-- Start Records supplied --

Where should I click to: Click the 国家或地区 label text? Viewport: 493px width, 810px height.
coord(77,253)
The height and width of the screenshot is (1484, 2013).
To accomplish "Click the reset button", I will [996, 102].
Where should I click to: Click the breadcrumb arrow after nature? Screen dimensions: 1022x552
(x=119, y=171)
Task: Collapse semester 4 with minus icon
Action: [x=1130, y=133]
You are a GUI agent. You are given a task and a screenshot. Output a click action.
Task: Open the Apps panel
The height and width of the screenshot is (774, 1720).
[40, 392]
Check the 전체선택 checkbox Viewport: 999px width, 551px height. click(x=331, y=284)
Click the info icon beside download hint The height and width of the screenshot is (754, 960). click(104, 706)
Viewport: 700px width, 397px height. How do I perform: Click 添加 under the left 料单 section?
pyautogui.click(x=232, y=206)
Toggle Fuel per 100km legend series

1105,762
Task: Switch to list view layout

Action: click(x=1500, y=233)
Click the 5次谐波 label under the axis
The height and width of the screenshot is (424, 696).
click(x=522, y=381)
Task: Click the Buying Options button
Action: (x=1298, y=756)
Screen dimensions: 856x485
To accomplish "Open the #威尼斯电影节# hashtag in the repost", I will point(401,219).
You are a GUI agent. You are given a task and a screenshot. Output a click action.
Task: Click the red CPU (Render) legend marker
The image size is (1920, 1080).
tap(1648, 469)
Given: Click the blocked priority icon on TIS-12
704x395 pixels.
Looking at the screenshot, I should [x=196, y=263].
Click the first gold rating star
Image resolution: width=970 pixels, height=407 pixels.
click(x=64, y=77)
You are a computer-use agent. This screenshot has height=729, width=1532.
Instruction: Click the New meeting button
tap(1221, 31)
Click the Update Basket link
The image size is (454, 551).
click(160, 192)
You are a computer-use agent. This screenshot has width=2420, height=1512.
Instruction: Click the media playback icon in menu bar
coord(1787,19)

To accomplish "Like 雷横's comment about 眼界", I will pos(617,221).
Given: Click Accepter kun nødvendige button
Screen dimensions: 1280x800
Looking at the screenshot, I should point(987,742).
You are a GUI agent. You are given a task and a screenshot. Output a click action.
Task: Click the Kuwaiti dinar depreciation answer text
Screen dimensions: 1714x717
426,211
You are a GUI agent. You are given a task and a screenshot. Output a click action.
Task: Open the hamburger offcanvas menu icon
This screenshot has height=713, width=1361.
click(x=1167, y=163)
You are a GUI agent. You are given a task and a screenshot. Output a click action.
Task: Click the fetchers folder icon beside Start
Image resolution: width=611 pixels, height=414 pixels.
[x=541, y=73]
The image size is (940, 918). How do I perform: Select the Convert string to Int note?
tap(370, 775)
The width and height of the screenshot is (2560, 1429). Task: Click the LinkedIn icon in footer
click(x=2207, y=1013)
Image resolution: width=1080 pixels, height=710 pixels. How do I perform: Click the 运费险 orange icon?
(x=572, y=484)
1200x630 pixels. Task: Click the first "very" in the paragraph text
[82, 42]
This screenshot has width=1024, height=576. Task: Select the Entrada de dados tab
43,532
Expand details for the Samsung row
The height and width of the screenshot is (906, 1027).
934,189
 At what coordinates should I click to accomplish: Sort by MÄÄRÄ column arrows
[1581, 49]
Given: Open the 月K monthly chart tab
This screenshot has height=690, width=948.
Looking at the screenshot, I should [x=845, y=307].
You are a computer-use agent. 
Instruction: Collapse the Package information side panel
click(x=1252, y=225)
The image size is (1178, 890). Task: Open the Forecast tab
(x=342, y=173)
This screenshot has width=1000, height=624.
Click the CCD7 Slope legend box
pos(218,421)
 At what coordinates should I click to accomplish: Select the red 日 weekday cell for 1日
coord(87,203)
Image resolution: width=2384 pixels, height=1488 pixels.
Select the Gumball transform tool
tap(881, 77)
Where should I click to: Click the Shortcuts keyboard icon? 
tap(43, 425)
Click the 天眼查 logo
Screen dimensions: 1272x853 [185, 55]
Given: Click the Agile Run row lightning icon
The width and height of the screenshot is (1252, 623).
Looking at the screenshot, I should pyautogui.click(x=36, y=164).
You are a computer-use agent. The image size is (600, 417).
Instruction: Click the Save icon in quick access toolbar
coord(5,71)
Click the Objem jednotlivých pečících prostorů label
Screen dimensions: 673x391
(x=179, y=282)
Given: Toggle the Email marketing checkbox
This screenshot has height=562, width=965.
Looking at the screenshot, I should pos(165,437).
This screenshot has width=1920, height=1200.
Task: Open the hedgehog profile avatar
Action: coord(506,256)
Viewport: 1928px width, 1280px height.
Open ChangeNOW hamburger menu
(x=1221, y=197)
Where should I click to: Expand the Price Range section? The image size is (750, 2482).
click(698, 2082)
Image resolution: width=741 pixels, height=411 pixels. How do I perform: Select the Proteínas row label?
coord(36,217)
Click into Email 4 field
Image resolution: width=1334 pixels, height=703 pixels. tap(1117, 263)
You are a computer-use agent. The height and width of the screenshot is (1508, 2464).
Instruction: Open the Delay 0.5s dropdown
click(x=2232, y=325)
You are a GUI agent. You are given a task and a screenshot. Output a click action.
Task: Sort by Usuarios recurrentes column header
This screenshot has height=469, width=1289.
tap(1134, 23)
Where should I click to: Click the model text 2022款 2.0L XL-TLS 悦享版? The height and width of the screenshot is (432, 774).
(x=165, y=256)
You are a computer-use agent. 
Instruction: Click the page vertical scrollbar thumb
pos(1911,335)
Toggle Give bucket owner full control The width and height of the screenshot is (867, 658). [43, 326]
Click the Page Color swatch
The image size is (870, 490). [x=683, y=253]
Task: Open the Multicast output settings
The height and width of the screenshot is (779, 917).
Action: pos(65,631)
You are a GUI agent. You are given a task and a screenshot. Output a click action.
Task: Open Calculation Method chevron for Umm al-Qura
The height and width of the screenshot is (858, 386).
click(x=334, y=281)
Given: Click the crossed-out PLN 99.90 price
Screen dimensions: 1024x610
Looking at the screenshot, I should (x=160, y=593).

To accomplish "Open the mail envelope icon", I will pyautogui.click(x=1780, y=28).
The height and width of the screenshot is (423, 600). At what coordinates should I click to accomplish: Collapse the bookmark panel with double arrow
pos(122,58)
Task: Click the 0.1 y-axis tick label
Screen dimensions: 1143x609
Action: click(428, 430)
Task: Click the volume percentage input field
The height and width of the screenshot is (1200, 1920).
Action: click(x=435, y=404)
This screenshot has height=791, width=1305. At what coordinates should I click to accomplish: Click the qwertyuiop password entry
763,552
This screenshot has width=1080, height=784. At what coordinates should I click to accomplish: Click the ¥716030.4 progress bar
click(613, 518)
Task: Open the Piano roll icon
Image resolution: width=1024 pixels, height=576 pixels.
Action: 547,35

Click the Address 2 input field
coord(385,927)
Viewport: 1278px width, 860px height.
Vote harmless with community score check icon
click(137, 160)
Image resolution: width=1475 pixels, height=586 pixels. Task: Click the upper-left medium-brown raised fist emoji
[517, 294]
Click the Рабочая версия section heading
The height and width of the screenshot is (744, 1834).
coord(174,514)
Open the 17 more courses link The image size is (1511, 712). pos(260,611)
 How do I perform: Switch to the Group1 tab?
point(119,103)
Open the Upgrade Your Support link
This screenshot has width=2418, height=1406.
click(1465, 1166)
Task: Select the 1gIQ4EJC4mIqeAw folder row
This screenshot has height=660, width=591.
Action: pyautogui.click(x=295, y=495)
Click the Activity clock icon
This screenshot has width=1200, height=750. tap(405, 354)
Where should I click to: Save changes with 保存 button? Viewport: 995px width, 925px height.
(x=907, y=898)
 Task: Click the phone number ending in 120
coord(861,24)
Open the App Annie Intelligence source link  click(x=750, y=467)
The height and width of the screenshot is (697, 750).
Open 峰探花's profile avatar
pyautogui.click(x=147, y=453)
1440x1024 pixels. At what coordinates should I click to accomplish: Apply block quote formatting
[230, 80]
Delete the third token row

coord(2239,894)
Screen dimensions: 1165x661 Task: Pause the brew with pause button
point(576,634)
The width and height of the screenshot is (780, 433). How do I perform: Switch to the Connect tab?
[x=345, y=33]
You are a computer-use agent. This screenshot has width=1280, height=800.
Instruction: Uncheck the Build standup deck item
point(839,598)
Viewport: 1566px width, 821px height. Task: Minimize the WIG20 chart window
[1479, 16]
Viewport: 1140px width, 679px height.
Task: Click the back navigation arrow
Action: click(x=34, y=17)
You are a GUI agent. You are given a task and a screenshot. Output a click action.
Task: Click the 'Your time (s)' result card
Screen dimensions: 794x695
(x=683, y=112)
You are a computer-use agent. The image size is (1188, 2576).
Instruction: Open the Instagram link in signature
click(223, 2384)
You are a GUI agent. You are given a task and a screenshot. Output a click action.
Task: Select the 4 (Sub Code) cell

-- End Records supplied --

Problem requirements: List each line of the material above that contains the word "point", copying every such line in full.

Answer to the problem:
To accomplish "Open the #威尼斯电影节# hashtag in the repost", I will point(401,219).
Looking at the screenshot, I should point(987,742).
point(119,103)
point(576,634)
point(839,598)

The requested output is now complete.